Problems

A castle is surrounded by a circular wall with nine towers, at which there are knights on duty. At the end of each hour, they all move to the neighbouring towers, each knight moving either clockwise or counter-clockwise. During the night, each knight stands for some time at each tower. It is known that there was an hour when at least two knights were on duty at each tower, and there was an hour when there was precisely one knight on duty on each of exactly five towers. Prove that there was an hour when there were no knights on duty on one of the towers.

In the entry $\ast +\ast +\ast +\ast +\ast +\ast +\ast +\ast =\ast \ast$ replace the asterisks with different digits so that the equality is correct.

Hannah placed 101 counters in a row which had values of 1, 2 and 3 points. It turned out that there was at least one counter between every two one point counters, at least two counters lie between every two two point counters, and at least three counters lie between every two three point counters. How many three point counters could Hannah have?

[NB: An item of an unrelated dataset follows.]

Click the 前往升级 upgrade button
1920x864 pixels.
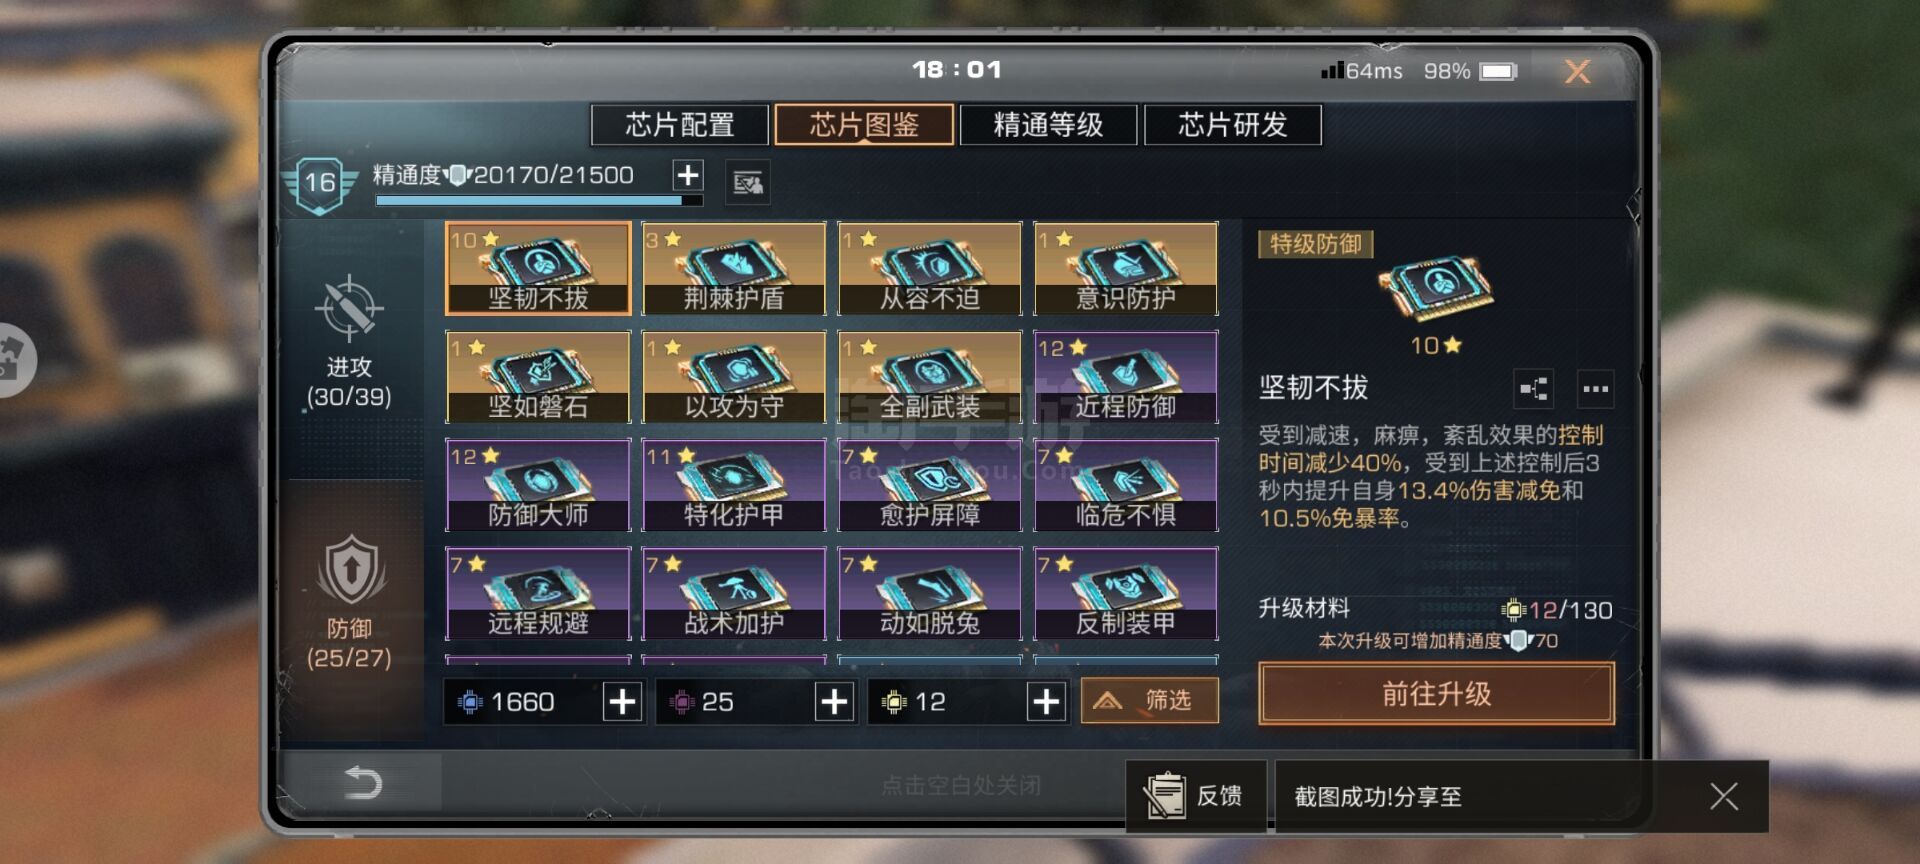(x=1436, y=693)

A chequered strip of $1\times N$ is given. Two players play the game. The first player puts a cross into one of the free cells on his turn, and subsequently the second player puts a nought in another one of the cells. It is not allowed for there to be two crosses or two noughts in two neighbouring cells. The player who is unable to make a move loses.

Which of the players can always win (no matter how their opponent played)?

We are given 111 different natural numbers that do not exceed 500. Could it be that for each of these numbers, its last digit coincides with the last digit of the sum of all of the remaining numbers?

The number $x$ is such a number that exactly one of the four numbers $a=x-\sqrt{2}$, $b=x-1/x$, $c=x+1/x$, $d=x^2+2\sqrt{2}$ is not an integer. Find all such $x$.

The numbers $x$, $y$ and $z$ are such that all three numbers $x+yz$, $y+zx$ and $z+xy$ are rational, and $x^2+y^2=1$. Prove that the number $xy{z}^2$ is also rational.

Peter marks several cells on a $5\times 5$ board. His friend, Richard, will win if he can cover all of these cells with non-overlapping corners of three squares, that do not overlap with the border of the square (you can only place the corners on the squares). What is the smallest number of cells that Peter should mark so that Richard cannot win?

16 teams took part in a handball tournament where a victory was worth 2 points, a draw – 1 point and a defeat – 0 points. All teams scored a different number of points, and the team that ranked seventh, scored 21 points. Prove that the winning team drew at least once.

In the isosceles triangle $ABC$, the angle $B$ is equal to ${30}^{\circ }$, and $AB=BC=6$. The height $CD$ of the triangle $ABC$ and the height $DE$ of the triangle $BDC$ are drawn. Find the length $BE$.